結婚して子どもを産み育てることが大切だ…ってことは分かっているけど、私は義母の意見には1ミリたりとも賛成出来ないし、一生分かりあえない気がする。
10年前の私だったら発狂レベルで怒っていたと思うのだけど、今の私は「義母はこれから社会に出て何かする訳じゃないし、義母の考えが世の中に影響を与える訳じゃない。狭い世界で思っているだけなら、それはそれでいいんじゃないかな」くらいの気持ちで受け止めている。
Twitter等で「おさるのジョージの黄色い帽子のおじさんは、ジョージが何をしても怒らずに受け止めているのが凄い」と言われるけれど、私が義母の考えを受け止めてられているのも、ジョージと黄色い帽子のおじさんの関係に近い気がする。
ジョージはおさるだから社会に出て働く必要がない。
黄色い帽子のおじさんはジョージを躾けたり世の中のことを教える必要がないから、笑ってジョージのやっていることを見ていられるのだ。

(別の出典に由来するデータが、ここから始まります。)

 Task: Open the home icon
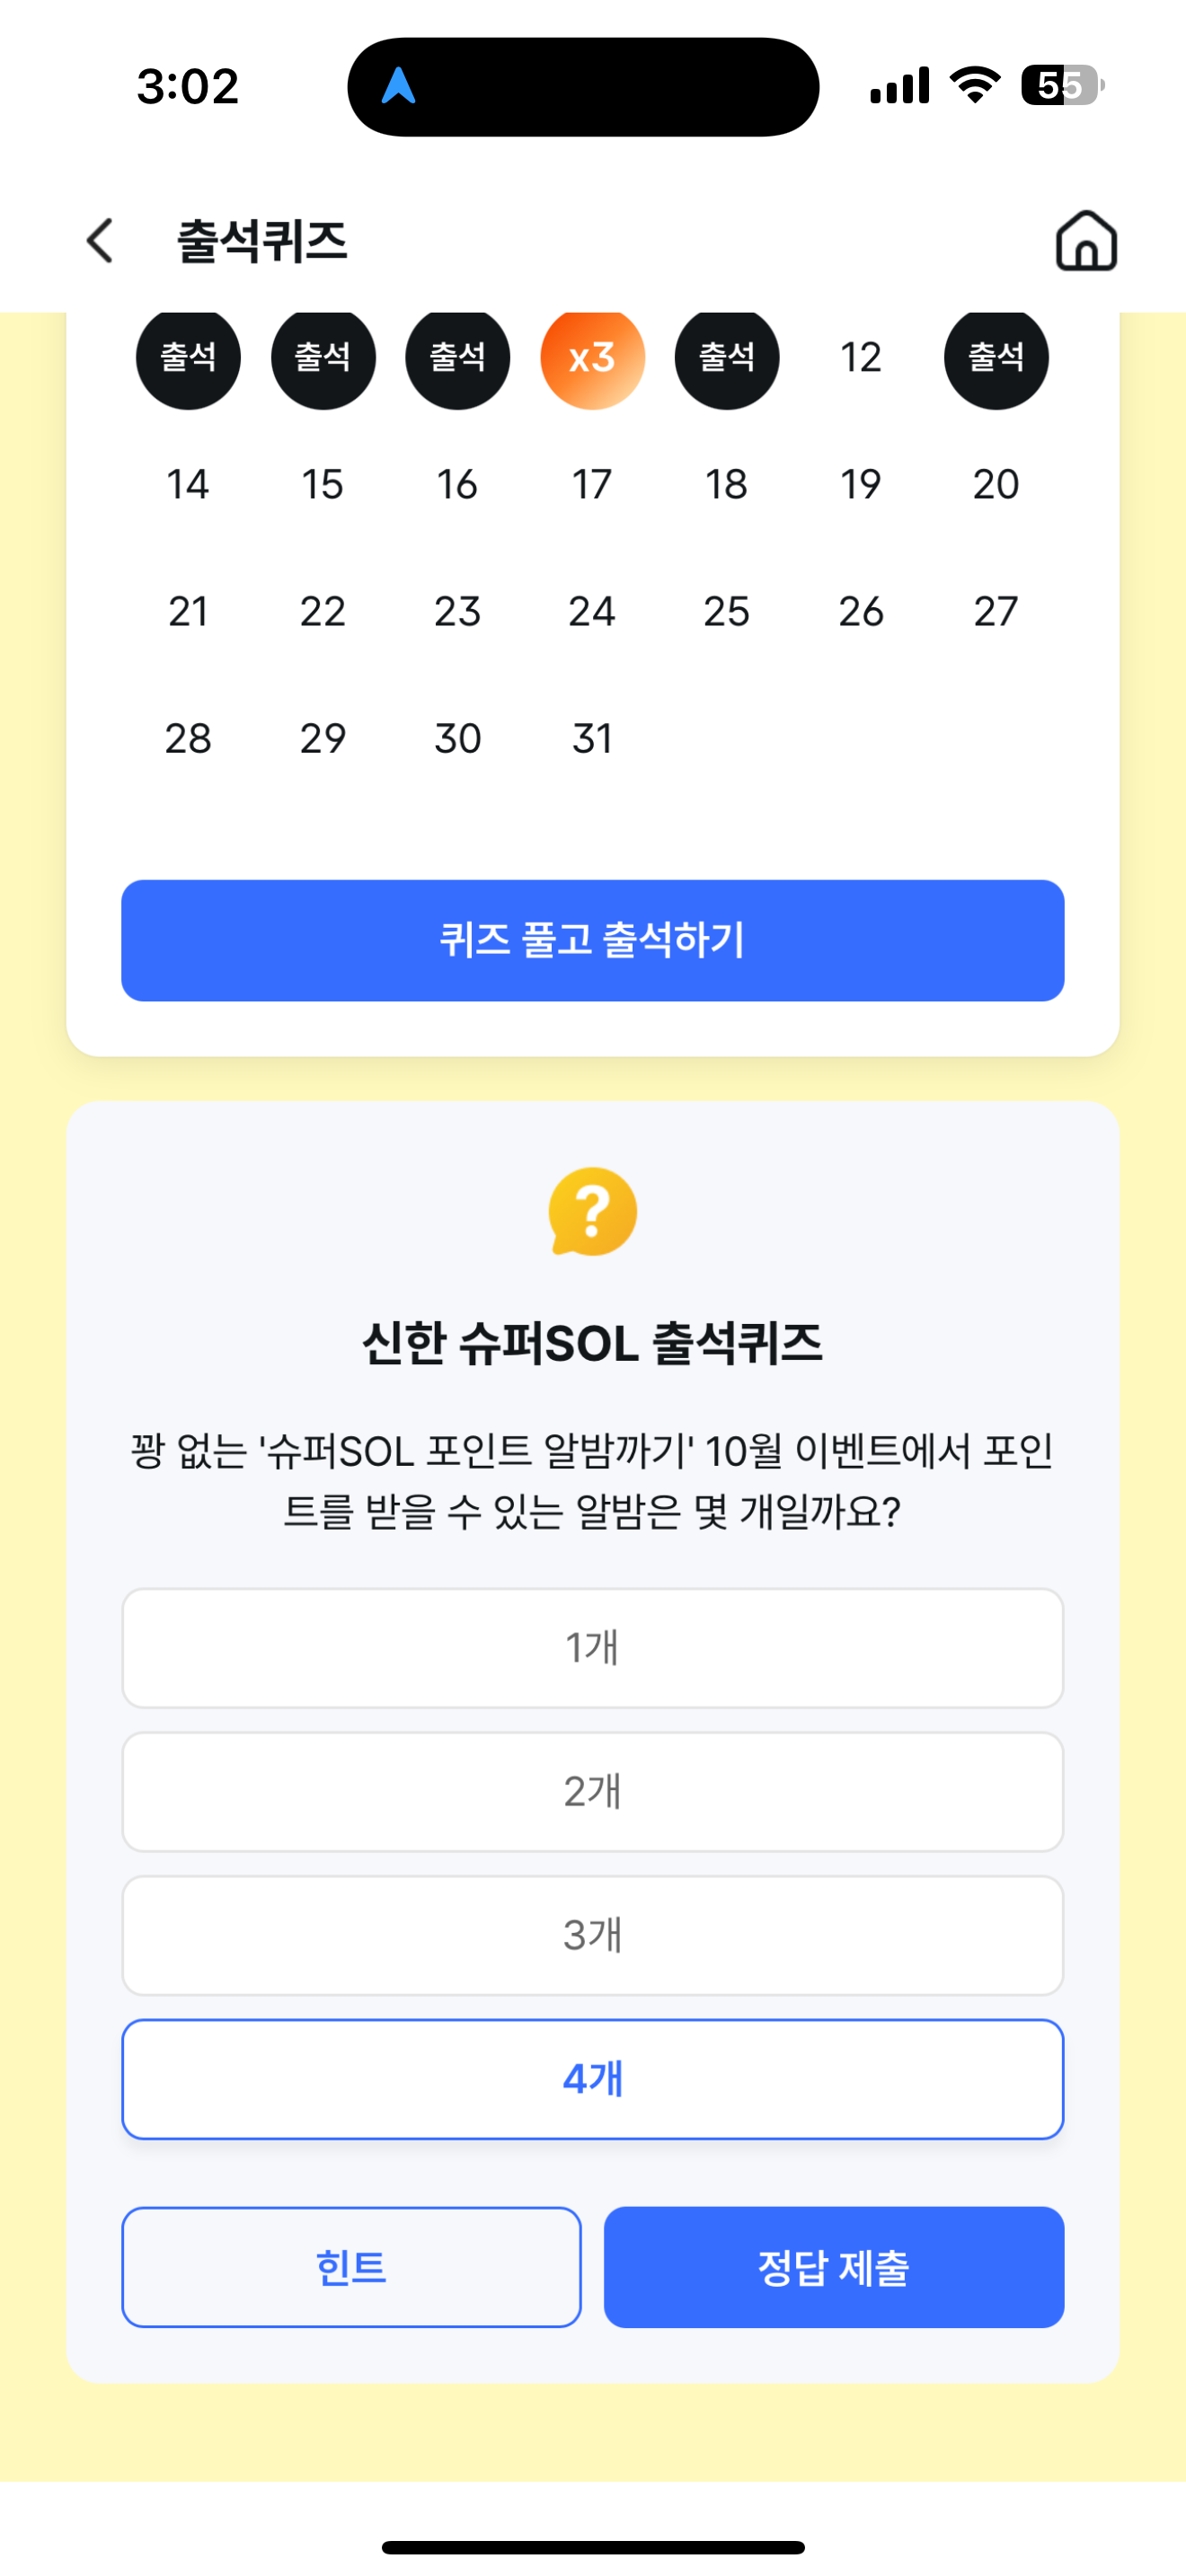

義母は社会に出て何かする訳ではないのだ。そして義母は「義兄夫妻や姪に自分の意見を言ったら、絶縁される勢いで怒られるだろう」ってことは理解しているので、話を聞くくらい何てことない。
そういえば義母は娘が体操に突っ込んでいる時に「体操なんかやっても、何もならない。オリンピックに出られる訳でもないし」と言っていたっけか。
「女が結婚して子どもを生む以外の生き方をするなんて、とんでもないことだ」なんて呪いのような考え方は、義母や実母の世代で終わりにしたい。
私は姪を応援するし、娘にも自分の好きなように生きて欲しいと願っている。子を生んで育てたい女はそう生きれば良いし、それ意外の生き方をしたい女はそう生きれば良い。
自分の人生は自分のもの。自由に生きればいいじゃないか。
義母のような考え方を闇に葬っていくのが私達世代の役目だと思っている。姪や娘が古臭い考え方に縛られるなんて、トンデモナイことだ。
私は義母のことが大好きだけど女性の生き方については一生分かり合えないのだろうな…と改めて思った。